# Description of the task
Of all the entries below, only the lines from the one with "Task: Open Cantidad de Partos dropdown" up to and including the one with "You are a computer-use agent." are to be duplicated exactly.

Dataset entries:

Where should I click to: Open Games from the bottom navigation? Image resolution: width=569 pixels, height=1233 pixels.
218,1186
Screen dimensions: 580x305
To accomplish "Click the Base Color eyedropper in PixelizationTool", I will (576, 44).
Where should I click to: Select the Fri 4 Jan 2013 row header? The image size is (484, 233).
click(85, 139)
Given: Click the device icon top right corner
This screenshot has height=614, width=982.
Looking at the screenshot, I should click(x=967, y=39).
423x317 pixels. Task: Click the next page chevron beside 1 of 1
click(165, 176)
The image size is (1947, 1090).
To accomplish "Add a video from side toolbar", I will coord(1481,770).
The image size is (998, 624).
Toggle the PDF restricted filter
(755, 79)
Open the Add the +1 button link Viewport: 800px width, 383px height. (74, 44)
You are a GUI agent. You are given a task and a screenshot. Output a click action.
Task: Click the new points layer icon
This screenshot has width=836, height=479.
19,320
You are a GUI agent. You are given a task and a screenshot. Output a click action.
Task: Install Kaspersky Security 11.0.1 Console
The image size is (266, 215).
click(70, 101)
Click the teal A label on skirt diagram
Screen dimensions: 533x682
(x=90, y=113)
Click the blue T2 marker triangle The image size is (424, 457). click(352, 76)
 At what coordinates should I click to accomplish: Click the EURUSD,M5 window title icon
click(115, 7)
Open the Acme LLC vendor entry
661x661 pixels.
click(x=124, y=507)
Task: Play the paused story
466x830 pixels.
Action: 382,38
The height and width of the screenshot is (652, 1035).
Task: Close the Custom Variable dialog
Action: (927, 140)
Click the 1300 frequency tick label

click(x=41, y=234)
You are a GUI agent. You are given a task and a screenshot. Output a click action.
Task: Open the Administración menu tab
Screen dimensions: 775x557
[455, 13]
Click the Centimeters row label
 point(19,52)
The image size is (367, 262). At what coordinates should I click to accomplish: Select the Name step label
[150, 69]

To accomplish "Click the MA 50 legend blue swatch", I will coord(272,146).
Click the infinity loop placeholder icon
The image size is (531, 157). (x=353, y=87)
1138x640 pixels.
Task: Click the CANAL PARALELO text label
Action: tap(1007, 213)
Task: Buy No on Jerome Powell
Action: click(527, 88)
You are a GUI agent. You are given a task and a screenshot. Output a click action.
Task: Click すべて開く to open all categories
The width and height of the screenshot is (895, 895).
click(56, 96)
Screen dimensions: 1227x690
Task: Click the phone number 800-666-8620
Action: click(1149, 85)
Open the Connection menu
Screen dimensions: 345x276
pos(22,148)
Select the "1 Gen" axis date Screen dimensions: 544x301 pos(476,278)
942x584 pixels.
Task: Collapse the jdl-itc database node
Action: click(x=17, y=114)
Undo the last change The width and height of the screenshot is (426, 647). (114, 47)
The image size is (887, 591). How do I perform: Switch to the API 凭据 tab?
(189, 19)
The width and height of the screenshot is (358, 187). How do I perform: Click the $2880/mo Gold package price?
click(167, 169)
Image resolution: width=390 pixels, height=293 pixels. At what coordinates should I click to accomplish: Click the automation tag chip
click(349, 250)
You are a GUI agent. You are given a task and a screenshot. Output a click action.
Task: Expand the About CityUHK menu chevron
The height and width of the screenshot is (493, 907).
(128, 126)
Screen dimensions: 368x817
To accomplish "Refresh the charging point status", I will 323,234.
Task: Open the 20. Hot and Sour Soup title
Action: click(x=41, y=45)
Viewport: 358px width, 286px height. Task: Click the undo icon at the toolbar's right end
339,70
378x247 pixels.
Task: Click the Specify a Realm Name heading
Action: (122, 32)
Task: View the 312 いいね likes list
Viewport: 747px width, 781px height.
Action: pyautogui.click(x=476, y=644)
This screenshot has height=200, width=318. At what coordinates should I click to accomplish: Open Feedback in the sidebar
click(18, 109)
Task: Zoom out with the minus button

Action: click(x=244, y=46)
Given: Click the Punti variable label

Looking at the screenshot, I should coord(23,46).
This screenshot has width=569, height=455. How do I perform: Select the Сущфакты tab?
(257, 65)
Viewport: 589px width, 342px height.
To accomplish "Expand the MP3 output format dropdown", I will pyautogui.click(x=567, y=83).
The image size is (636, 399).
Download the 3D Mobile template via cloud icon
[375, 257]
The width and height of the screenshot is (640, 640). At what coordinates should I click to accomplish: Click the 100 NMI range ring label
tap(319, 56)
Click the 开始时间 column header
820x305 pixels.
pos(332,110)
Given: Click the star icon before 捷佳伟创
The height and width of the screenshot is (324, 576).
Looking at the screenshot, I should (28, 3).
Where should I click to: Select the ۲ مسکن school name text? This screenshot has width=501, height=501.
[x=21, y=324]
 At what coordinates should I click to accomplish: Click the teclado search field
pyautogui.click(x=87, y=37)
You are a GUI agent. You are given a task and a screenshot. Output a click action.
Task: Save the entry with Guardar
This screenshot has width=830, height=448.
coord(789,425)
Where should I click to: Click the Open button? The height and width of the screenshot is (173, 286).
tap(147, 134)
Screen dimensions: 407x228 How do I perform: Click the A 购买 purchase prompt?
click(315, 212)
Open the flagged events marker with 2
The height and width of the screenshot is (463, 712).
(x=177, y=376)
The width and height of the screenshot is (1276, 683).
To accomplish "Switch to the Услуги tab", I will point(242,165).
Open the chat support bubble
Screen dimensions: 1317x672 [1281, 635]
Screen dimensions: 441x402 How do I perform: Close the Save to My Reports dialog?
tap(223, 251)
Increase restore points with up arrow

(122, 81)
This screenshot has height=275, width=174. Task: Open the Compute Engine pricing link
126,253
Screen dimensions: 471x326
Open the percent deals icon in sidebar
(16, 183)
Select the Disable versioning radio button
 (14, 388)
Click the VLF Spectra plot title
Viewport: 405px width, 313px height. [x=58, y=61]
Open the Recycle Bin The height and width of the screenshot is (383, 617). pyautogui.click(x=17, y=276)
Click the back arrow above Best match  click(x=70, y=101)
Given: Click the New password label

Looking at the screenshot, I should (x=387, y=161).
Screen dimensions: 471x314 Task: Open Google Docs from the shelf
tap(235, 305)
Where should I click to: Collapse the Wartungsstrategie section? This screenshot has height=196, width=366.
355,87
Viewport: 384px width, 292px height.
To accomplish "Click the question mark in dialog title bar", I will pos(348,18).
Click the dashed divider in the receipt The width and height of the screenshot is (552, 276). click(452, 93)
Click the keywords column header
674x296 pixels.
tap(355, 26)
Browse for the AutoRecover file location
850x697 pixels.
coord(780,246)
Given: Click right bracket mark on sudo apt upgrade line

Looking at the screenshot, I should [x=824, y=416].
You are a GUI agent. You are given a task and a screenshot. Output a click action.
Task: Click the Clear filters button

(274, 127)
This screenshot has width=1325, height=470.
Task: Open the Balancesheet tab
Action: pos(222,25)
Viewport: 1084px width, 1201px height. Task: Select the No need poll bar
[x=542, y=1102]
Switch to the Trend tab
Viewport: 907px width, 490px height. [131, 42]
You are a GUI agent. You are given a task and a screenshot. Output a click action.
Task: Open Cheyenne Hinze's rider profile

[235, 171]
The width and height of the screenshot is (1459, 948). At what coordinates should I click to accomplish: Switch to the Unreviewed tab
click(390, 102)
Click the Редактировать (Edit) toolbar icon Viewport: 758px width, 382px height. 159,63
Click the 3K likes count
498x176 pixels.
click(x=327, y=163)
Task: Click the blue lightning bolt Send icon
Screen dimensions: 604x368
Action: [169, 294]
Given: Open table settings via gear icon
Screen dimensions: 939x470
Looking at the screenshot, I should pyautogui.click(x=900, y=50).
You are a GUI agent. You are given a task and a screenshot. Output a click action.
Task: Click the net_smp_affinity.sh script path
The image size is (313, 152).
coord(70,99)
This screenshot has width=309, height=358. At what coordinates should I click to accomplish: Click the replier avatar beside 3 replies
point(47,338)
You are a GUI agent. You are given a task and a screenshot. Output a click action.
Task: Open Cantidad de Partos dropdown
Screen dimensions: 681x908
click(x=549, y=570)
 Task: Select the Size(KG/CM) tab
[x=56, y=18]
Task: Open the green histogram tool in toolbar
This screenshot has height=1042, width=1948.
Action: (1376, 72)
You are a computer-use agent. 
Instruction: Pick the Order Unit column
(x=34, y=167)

# Result for this task
Task: Open Cantidad de Partos dropdown
Screen dimensions: 681x908
click(x=549, y=570)
 Task: Select the Size(KG/CM) tab
[x=56, y=18]
Task: Open the green histogram tool in toolbar
This screenshot has height=1042, width=1948.
Action: (1376, 72)
You are a computer-use agent. 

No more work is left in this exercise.